The Institute of Advanced Virology is a BSL-2 facility and follows BSL-3 practices. For Nipah, the lab has a class-3 biosafety cabinet that has an enclosed 100% negative pressure facility, which is used for virus inactivation, says Dr. E. Sreekumar, Director of IAV. A BSL-3 facility is needed only when the virus is isolated, cultured and tested on animals, and not for Nipah testing. The IAV lab is equipped to test 83 viruses, including Nipah, Zika, Chandrapura virus and influenza. “In a single sample, we carry out 30-35 tests so we are able to identify the pathogen,” says Dr. Sreekumar.

“Contrary to many outbreaks where diagnosis and confirmation have been delayed due to the requirement to ship samples to NIV, as in the case of many of the ongoing outbreaks in multiple States, the decentralised model as seen in Kerala can enable quick response to emerging pathogens,” says Dr. Vinod Scaria, a senior consultant at the Vishwanath Cancer Care Foundation. Considering the frequent outbreaks, testing and genome sequencing of emerging diseases need to be decentralised at the State level and excessive reliance on NIV has to end to enable quicker public health responses.

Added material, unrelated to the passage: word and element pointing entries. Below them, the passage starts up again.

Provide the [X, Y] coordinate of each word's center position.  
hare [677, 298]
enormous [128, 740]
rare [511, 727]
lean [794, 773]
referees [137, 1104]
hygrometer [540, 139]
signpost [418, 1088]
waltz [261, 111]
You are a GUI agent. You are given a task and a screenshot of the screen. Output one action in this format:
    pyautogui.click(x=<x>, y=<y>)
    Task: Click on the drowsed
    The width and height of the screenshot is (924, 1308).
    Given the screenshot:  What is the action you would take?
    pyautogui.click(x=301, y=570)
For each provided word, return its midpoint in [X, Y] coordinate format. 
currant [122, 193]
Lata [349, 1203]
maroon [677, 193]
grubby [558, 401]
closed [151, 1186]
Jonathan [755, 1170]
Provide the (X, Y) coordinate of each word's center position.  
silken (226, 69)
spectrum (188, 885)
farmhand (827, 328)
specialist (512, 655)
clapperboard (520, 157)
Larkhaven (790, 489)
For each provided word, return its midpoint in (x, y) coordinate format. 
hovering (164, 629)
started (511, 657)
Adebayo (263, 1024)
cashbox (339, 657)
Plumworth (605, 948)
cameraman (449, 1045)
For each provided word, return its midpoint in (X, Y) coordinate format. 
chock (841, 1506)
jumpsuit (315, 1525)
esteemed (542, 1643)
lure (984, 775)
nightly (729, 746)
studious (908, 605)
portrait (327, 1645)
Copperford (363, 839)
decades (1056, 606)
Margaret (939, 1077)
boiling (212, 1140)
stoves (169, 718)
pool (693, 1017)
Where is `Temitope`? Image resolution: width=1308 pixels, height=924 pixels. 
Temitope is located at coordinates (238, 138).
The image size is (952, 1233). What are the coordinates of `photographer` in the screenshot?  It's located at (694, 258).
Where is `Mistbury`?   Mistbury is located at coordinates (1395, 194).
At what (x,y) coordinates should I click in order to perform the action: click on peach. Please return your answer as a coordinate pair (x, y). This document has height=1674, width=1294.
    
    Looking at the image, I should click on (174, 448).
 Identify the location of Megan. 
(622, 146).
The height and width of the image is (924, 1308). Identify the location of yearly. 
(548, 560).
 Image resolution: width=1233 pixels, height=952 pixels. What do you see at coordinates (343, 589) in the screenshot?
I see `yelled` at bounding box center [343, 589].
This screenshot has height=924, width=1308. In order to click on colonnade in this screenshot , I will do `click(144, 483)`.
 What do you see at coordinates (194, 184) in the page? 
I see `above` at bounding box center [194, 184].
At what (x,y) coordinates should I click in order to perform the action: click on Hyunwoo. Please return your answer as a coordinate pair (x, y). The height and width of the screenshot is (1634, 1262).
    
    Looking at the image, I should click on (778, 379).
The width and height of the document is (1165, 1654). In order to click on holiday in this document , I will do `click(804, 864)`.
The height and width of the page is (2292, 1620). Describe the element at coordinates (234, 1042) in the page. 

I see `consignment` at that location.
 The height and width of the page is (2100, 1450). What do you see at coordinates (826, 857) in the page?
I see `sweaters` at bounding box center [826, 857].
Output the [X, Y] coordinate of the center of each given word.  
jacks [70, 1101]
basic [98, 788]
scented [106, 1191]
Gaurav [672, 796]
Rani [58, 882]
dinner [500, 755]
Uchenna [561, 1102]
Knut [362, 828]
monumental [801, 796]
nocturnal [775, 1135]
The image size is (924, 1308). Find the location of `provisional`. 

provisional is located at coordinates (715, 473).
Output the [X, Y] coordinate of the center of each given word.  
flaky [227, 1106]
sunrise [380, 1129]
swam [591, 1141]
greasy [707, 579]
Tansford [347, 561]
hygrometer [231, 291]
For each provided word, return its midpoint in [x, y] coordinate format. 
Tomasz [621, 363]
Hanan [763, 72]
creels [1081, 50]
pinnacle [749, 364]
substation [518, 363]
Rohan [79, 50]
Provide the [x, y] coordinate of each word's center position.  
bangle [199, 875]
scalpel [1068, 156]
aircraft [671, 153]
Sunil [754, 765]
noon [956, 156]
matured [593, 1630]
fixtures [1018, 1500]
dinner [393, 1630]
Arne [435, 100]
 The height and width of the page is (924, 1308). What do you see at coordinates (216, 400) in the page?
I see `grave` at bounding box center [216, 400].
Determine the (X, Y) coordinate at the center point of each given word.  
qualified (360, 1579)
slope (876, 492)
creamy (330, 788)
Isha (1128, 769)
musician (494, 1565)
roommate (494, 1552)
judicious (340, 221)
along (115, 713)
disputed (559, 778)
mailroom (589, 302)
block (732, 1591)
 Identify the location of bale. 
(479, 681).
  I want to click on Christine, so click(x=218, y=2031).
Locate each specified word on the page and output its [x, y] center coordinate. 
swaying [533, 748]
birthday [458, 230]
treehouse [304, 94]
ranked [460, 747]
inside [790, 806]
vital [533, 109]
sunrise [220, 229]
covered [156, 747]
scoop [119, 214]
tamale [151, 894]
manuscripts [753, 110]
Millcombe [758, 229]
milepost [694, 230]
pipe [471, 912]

The importance of decentralised testing was brought to the fore recently in Gujarat that had sent samples to NIV Pune following the outbreak of acute encephalitis in children and yet remained clueless about the cause of deaths in many cases. Three weeks into the outbreak, the Gujarat government on July 18 decided to instead send the samples to the Gandhinagar-based Gujarat Biotechnology Research Centre, which is equipped with a BSL-2 lab facility to carry out whole genome sequencing to identify the virus that is causing the deaths, Ahmedabad Mirror reported. Similarly, as NIV was overwhelmed with Zika samples, the Pune Municipal Corporation in early July was considering sending samples to BJ Medical College in Pune for quicker test results.

Genome sequencing

Not only has Kerala’s Institute of Advanced Virology taken the lead in Nipah testing, it has for the first time carried out partial sequencing of the Nipah virus genome. “We carried out partial sequencing of the F and G protein coding regions [of the Nipah virus]. The coding regions showed complete conservation (both nucleotide and amino acid level) with previously reported strains from the region,” says Dr. Sreekumar. Establishing the relatedness of the virus with previous outbreaks has enabled molecular epidemiology, says Dr. Scaria. IAV will soon be undertaking whole genome sequencing of the virus. Currently, annotation of the partial genome sequence is being undertaken, and IAV intends to make the genome data publicly accessible as soon as the annotation is completed.

In the last couple of months, there have been many outbreaks — H5N1 and Zika in multiple States, Chandipura virus outbreak in Gujarat, and Nipah outbreak in Kerala. Although many samples of these viruses have been tested positive by NIV, no genome sequence of any of these viruses are available in the public domain yet. In the case of Nipah, since the first outbreak in 2018, genome sequences were made publicly available by NIV after a delay of 6-12 months. Similar delays in positing the genome data were seen in the case of Zika samples collected from Kerala in 2021. “We have a very clear distinction between public health importance and academic imperative,” says Dr. Sreekumar about posting the genome data in a public database at the earliest.

“Delay in releasing genome sequence data significantly impacts the ability to build diagnostics, use it for understanding the introduction and genetic epidemiology apart from evolution of the pathogen, all of which are important in the public health response to an outbreak,” says Dr. Scaria.